(Dataset entries)
---

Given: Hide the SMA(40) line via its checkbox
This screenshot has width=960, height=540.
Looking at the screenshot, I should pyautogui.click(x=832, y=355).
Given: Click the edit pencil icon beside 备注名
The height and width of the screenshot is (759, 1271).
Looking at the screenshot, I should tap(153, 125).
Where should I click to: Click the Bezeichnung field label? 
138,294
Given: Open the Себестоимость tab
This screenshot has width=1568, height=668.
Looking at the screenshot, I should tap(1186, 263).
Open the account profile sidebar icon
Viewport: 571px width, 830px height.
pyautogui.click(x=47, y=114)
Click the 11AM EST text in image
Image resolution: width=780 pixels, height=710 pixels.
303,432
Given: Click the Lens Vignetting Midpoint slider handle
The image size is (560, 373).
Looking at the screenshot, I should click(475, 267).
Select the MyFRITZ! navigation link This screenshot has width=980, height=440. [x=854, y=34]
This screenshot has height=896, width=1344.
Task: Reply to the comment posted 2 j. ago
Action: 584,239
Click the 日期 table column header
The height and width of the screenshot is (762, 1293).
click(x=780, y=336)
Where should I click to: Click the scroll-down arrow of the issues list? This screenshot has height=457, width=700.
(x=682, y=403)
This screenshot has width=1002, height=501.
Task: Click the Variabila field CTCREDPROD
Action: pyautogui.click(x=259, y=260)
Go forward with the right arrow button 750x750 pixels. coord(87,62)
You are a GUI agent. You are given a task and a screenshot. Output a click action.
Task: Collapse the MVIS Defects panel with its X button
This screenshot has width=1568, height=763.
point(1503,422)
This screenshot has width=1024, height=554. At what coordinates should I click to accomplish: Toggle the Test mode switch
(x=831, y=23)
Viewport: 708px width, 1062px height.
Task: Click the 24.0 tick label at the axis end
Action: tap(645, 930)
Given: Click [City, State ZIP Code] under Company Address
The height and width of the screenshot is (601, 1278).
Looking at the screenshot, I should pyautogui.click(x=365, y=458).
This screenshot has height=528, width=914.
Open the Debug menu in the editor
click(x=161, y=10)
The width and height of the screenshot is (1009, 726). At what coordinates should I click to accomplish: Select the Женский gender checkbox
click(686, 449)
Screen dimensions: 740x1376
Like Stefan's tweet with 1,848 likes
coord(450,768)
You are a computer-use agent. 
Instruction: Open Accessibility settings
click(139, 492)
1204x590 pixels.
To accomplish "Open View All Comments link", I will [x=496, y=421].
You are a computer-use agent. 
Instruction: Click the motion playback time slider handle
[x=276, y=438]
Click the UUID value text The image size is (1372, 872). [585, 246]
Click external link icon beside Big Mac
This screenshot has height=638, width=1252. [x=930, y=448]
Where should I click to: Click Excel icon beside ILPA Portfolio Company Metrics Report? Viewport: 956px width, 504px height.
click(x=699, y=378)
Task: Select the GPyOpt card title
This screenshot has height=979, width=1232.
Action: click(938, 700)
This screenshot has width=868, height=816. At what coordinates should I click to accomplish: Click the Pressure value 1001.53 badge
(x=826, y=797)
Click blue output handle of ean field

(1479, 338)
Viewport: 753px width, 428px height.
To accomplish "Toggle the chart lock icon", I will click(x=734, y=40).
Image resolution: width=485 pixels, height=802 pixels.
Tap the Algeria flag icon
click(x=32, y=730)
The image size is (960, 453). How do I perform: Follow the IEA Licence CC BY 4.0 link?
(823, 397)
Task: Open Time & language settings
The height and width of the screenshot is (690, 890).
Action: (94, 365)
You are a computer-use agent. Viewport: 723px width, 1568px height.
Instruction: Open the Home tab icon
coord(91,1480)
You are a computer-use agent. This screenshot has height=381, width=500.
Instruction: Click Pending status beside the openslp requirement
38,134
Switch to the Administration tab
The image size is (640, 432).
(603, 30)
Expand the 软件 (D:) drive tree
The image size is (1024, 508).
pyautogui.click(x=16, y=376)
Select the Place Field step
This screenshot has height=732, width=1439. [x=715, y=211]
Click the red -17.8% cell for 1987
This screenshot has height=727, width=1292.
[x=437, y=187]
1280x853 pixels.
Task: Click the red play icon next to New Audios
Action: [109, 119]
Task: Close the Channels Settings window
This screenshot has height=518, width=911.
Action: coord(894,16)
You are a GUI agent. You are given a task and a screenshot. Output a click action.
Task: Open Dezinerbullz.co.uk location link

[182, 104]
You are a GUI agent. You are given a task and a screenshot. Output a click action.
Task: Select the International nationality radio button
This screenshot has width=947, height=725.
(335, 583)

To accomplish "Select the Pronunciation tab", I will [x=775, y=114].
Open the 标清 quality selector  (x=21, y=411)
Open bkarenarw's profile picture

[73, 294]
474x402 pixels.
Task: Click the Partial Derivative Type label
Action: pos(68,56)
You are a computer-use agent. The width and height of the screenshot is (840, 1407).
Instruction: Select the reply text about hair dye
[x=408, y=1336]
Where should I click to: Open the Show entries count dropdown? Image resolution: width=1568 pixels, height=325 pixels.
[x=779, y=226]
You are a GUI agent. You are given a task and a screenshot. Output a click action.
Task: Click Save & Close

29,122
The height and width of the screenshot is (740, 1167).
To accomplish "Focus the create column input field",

---

* [WORK TASK]: Transcribe all of the lines in the records precisely.

* [REPLY]:
Given: Hide the SMA(40) line via its checkbox
This screenshot has width=960, height=540.
Looking at the screenshot, I should pyautogui.click(x=832, y=355).
Given: Click the edit pencil icon beside 备注名
The height and width of the screenshot is (759, 1271).
Looking at the screenshot, I should tap(153, 125).
Where should I click to: Click the Bezeichnung field label? 
138,294
Given: Open the Себестоимость tab
This screenshot has width=1568, height=668.
Looking at the screenshot, I should tap(1186, 263).
Open the account profile sidebar icon
Viewport: 571px width, 830px height.
pyautogui.click(x=47, y=114)
Click the 11AM EST text in image
Image resolution: width=780 pixels, height=710 pixels.
303,432
Given: Click the Lens Vignetting Midpoint slider handle
The image size is (560, 373).
Looking at the screenshot, I should click(475, 267).
Select the MyFRITZ! navigation link This screenshot has width=980, height=440. [x=854, y=34]
This screenshot has height=896, width=1344.
Task: Reply to the comment posted 2 j. ago
Action: 584,239
Click the 日期 table column header
The height and width of the screenshot is (762, 1293).
click(x=780, y=336)
Where should I click to: Click the scroll-down arrow of the issues list? This screenshot has height=457, width=700.
(x=682, y=403)
This screenshot has width=1002, height=501.
Task: Click the Variabila field CTCREDPROD
Action: pyautogui.click(x=259, y=260)
Go forward with the right arrow button 750x750 pixels. coord(87,62)
You are a GUI agent. You are given a task and a screenshot. Output a click action.
Task: Collapse the MVIS Defects panel with its X button
This screenshot has width=1568, height=763.
point(1503,422)
This screenshot has width=1024, height=554. At what coordinates should I click to accomplish: Toggle the Test mode switch
(x=831, y=23)
Viewport: 708px width, 1062px height.
Task: Click the 24.0 tick label at the axis end
Action: tap(645, 930)
Given: Click [City, State ZIP Code] under Company Address
The height and width of the screenshot is (601, 1278).
Looking at the screenshot, I should pyautogui.click(x=365, y=458).
This screenshot has height=528, width=914.
Open the Debug menu in the editor
click(x=161, y=10)
The width and height of the screenshot is (1009, 726). At what coordinates should I click to accomplish: Select the Женский gender checkbox
click(686, 449)
Screen dimensions: 740x1376
Like Stefan's tweet with 1,848 likes
coord(450,768)
You are a computer-use agent. 
Instruction: Open Accessibility settings
click(139, 492)
1204x590 pixels.
To accomplish "Open View All Comments link", I will [x=496, y=421].
You are a computer-use agent. 
Instruction: Click the motion playback time slider handle
[x=276, y=438]
Click the UUID value text The image size is (1372, 872). [585, 246]
Click external link icon beside Big Mac
This screenshot has height=638, width=1252. [x=930, y=448]
Where should I click to: Click Excel icon beside ILPA Portfolio Company Metrics Report? Viewport: 956px width, 504px height.
click(x=699, y=378)
Task: Select the GPyOpt card title
This screenshot has height=979, width=1232.
Action: click(938, 700)
This screenshot has width=868, height=816. At what coordinates should I click to accomplish: Click the Pressure value 1001.53 badge
(x=826, y=797)
Click blue output handle of ean field

(1479, 338)
Viewport: 753px width, 428px height.
To accomplish "Toggle the chart lock icon", I will click(x=734, y=40).
Image resolution: width=485 pixels, height=802 pixels.
Tap the Algeria flag icon
click(x=32, y=730)
The image size is (960, 453). How do I perform: Follow the IEA Licence CC BY 4.0 link?
(823, 397)
Task: Open Time & language settings
The height and width of the screenshot is (690, 890).
Action: (94, 365)
You are a computer-use agent. Viewport: 723px width, 1568px height.
Instruction: Open the Home tab icon
coord(91,1480)
You are a computer-use agent. This screenshot has height=381, width=500.
Instruction: Click Pending status beside the openslp requirement
38,134
Switch to the Administration tab
The image size is (640, 432).
(603, 30)
Expand the 软件 (D:) drive tree
The image size is (1024, 508).
pyautogui.click(x=16, y=376)
Select the Place Field step
This screenshot has height=732, width=1439. [x=715, y=211]
Click the red -17.8% cell for 1987
This screenshot has height=727, width=1292.
[x=437, y=187]
1280x853 pixels.
Task: Click the red play icon next to New Audios
Action: [109, 119]
Task: Close the Channels Settings window
This screenshot has height=518, width=911.
Action: coord(894,16)
You are a GUI agent. You are given a task and a screenshot. Output a click action.
Task: Open Dezinerbullz.co.uk location link

[182, 104]
You are a GUI agent. You are given a task and a screenshot. Output a click action.
Task: Select the International nationality radio button
This screenshot has width=947, height=725.
(335, 583)

To accomplish "Select the Pronunciation tab", I will [x=775, y=114].
Open the 标清 quality selector  (x=21, y=411)
Open bkarenarw's profile picture

[73, 294]
474x402 pixels.
Task: Click the Partial Derivative Type label
Action: pos(68,56)
You are a computer-use agent. The width and height of the screenshot is (840, 1407).
Instruction: Select the reply text about hair dye
[x=408, y=1336]
Where should I click to: Open the Show entries count dropdown? Image resolution: width=1568 pixels, height=325 pixels.
[x=779, y=226]
You are a GUI agent. You are given a task and a screenshot. Output a click action.
Task: Click Save & Close

29,122
The height and width of the screenshot is (740, 1167).
To accomplish "Focus the create column input field",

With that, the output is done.